For a proof of this, one can't do better than refer to Väisälä's recent note which appeared in the Monthly, see here for the paywalled published version. References to the original works are given there.
Further remarks:
One corollary of the Mazur-Ulam theorem is that the group of isometric and onto self-maps of a real normed space is isomorphic to $O(X) \ltimes X$, where $O(X)$ denotes the group of linear isometries and acts on $X$ in the obvious way. This generalizes the usual description of Euclidean isometry group $O(n) \ltimes \mathbb{R}^n$ nicely.
If surjectivity of $f$ is dropped, the conclusion that $f$ needs to be affine is wrong. The example given by Väisälä is mentioned also this thread here: if we equip $\mathbb{R}^2$ with the max-norm and take $\phi:\mathbb{R} \to \mathbb{R}$ to be a non-linear $1$-Lipschitz map then the map $f: \mathbb{R} \to \mathbb{R}^2$ given by $f(x) = (x,\phi(x))$ is isometric but not affine.
Isomorphic Banach spaces need not be isometric, as you showed yourself in this recent thread.

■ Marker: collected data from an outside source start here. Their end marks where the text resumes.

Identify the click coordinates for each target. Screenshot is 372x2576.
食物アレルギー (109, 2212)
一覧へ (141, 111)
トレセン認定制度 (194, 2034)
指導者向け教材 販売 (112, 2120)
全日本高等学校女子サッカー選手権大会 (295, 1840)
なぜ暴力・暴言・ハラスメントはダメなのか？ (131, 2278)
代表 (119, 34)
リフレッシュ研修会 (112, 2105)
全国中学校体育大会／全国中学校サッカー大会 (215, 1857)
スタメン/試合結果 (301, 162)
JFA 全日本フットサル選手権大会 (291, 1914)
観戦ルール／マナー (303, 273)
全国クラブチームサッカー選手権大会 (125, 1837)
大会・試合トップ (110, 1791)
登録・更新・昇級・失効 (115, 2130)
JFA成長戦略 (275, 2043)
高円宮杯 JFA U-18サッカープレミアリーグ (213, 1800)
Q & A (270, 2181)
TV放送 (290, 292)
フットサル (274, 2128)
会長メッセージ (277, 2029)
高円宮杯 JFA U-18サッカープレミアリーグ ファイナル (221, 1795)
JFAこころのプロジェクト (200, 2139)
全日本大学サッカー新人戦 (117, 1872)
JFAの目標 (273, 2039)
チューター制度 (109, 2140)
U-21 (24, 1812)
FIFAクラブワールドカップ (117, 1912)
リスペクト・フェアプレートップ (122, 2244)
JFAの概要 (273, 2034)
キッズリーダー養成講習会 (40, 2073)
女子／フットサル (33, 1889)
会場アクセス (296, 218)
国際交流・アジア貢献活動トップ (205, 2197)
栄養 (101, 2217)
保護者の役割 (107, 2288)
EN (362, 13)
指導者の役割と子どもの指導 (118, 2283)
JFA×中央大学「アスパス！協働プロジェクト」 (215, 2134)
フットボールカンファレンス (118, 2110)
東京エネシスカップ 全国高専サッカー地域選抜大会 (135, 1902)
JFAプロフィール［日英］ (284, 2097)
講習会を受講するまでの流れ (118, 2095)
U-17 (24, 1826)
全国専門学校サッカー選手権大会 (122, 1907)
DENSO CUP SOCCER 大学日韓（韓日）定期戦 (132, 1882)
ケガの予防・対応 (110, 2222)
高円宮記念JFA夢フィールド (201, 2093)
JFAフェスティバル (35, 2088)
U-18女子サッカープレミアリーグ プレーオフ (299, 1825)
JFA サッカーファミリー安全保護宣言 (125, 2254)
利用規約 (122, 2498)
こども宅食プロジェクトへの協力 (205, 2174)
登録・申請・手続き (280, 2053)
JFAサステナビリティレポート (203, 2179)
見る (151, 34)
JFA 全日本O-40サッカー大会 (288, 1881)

As far as I know, the case of complex Banach spaces doesn't have such a nice formulation, since we need to ensure complex linearity in order to avoid silly counterexamples that stem from complex conjugation.
Finally, the Mazur-Ulam theorem was mentioned in this MO thread, where Bill Johnson mentions a nice generalization by Figiel which shows in some sense that the counterexample given in 2. is worst possible.
Tangentially relevant is also this MO thread on notions of isomorphisms of Banach spaces.